:: STORED RECORDS ::
- - - - -
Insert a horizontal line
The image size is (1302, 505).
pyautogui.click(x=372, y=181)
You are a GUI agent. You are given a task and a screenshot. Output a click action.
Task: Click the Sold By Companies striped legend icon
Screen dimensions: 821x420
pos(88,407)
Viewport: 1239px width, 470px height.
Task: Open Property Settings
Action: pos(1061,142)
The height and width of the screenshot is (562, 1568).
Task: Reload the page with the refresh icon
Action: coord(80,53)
- - - - -
:: GIVEN PROBLEM ::
Give every line of these entries as a JSON list of strings, one string per line, omitting any blank lines.

:: SOLUTION ::
[
  "Insert a horizontal line",
  "The image size is (1302, 505).",
  "pyautogui.click(x=372, y=181)",
  "You are a GUI agent. You are given a task and a screenshot. Output a click action.",
  "Task: Click the Sold By Companies striped legend icon",
  "Screen dimensions: 821x420",
  "pos(88,407)",
  "Viewport: 1239px width, 470px height.",
  "Task: Open Property Settings",
  "Action: pos(1061,142)",
  "The height and width of the screenshot is (562, 1568).",
  "Task: Reload the page with the refresh icon",
  "Action: coord(80,53)"
]